The business model of smugglers, however, is closely linked to the limited accessibility of pathways to regular migration, and the absence of a comprehensive resettlement response to the humanitarian crisis triggered by millions of people forcibly displaced by conflict.  The reluctance to issue humanitarian visas, or to expand the scope of family reunification, combined with continued use of carrier sanctions underpins the very business model that the EUNAVFOR-Med operation seeks to disrupt. Within the context of the EU’s Common European Asylum System, the uneven sharing of responsibility for protection among Member States, and divergence in the protection afforded to refugees and asylum seekers, remain to be addressed. Against this background, core principles underpinning the EU’s foundational treaties – fair sharing of responsibility and solidarity – are not being met.

This crisis raises questions as to the limits and potential of human rights norms, when invoked by migrants and refugees. As such, it also raise questions as to the current state of play of both the theory and practice of international law, and the conflicting interests that underpin its shifting frontiers. These conflicts include legal reforms that reflect, as Brown notes, simultaneous opening and blocking, ‘universalization combined with exclusion and stratification’ – an apt description of the politics of the 2016 EU-Turkey agreement.   

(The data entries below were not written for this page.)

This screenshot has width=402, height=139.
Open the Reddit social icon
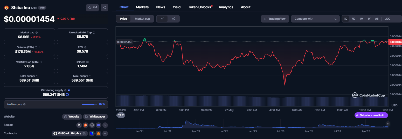coord(86,125)
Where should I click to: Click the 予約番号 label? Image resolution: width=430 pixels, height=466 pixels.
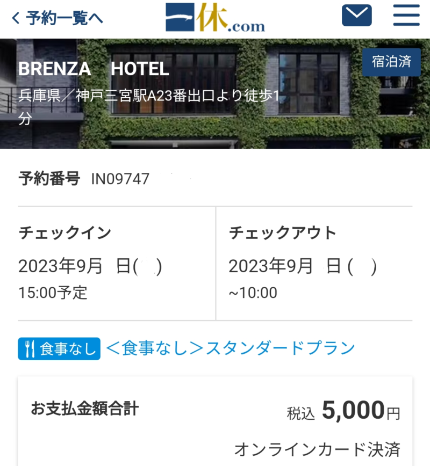(x=49, y=178)
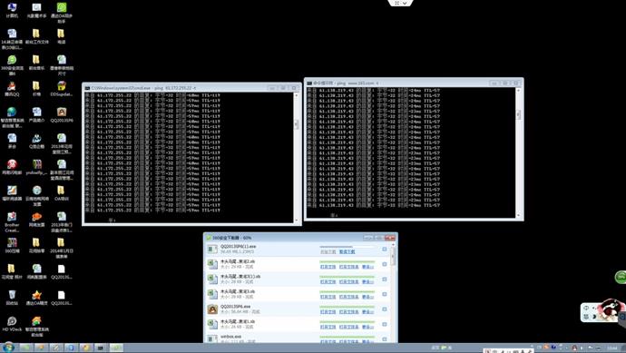Click the QQ2013SP6(1).exe download progress bar
Image resolution: width=626 pixels, height=353 pixels.
[347, 247]
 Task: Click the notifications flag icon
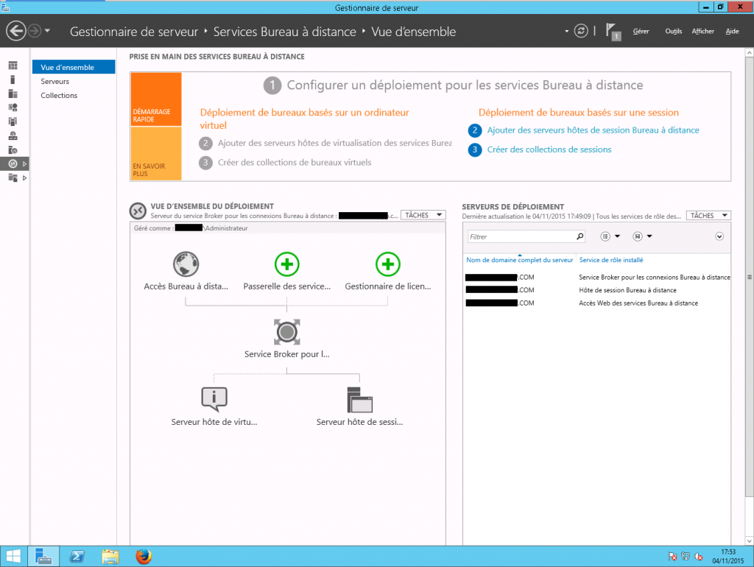[610, 30]
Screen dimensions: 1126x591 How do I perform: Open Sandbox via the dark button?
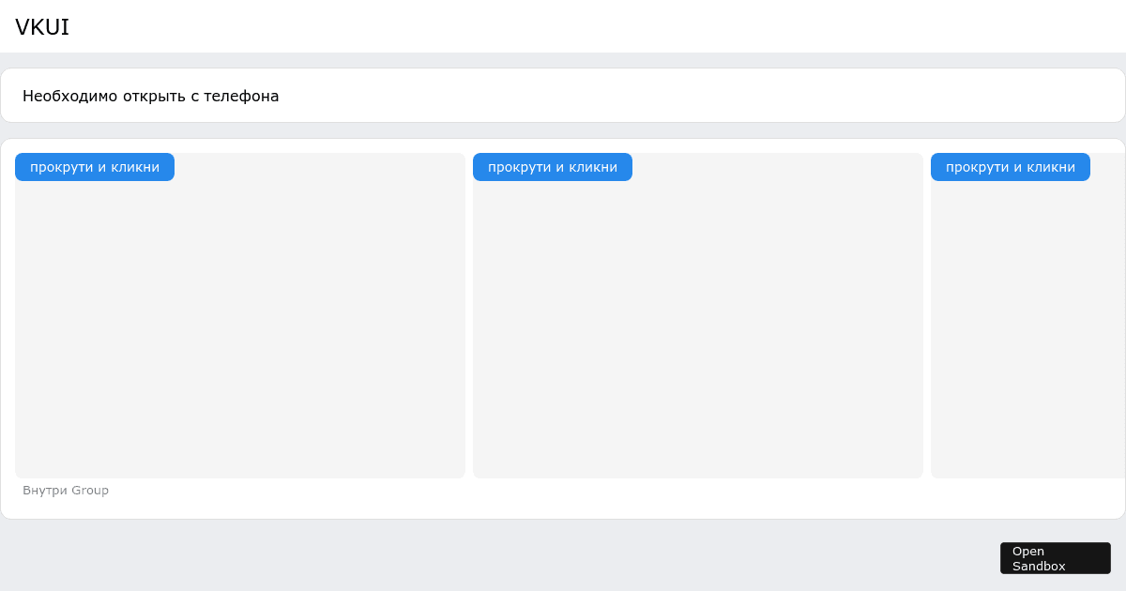pyautogui.click(x=1055, y=558)
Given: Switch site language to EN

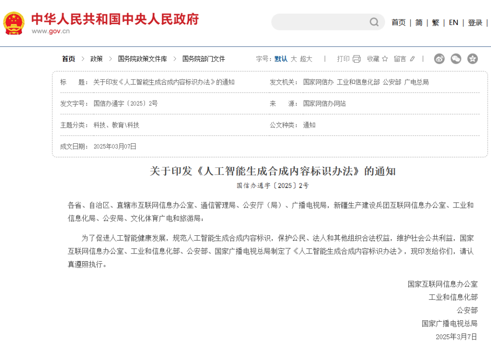Looking at the screenshot, I should (453, 22).
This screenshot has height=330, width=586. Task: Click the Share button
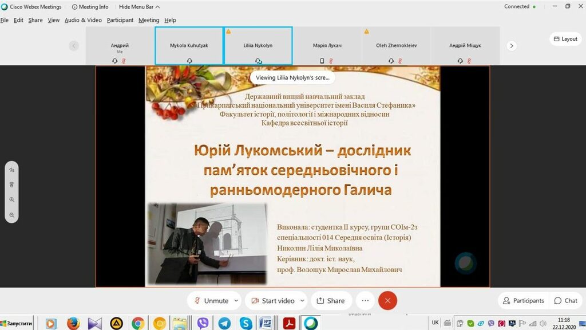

Protection against refoulement

The Agreement – including its very legal status as an ‘Agreement’ – is now the subject of several challenges that raise questions as to its compatibility with the prohibition of refoulement. Recent judgments of the European Court of Human Rights have highlighted the positive procedural obligations on states arising from Article 4, Protocol no.4 to the Convention. In Klaifia and Others v Italy – (a case now pending before the Grand Chamber) – the Court held, by five votes to two, that the applicants had been subjected to a collective expulsion. The ‘mere introduction of an identification procedure’ was not considered sufficient in itself to rule out the existence of a collective expulsion. A number of factors led the Court to the conclusion that the impugned expulsion was collective in nature: There was no reference to the personal situation of applicants in the refusal-of-entry orders; there was no evidence that individual interviews concerning the specific situation of each applicant had taken place prior to the issuance of the orders; and perhaps, most tellingly, a large number of Tunisian nationals – the same nationality as the applicants – received the refusal-of-entry orders around the same time. Khalifia followed on from earlier judgments by the Court on collective expulsions, Hirsi Jamaa and Others v. Italy and Sharifi and Others v. Italy and Greecein which the absence of ‘sufficient guarantees’  demonstrating that the personal circumstances of each of the migrants concerned had been ‘genuinely and individually taken into account’ was critical.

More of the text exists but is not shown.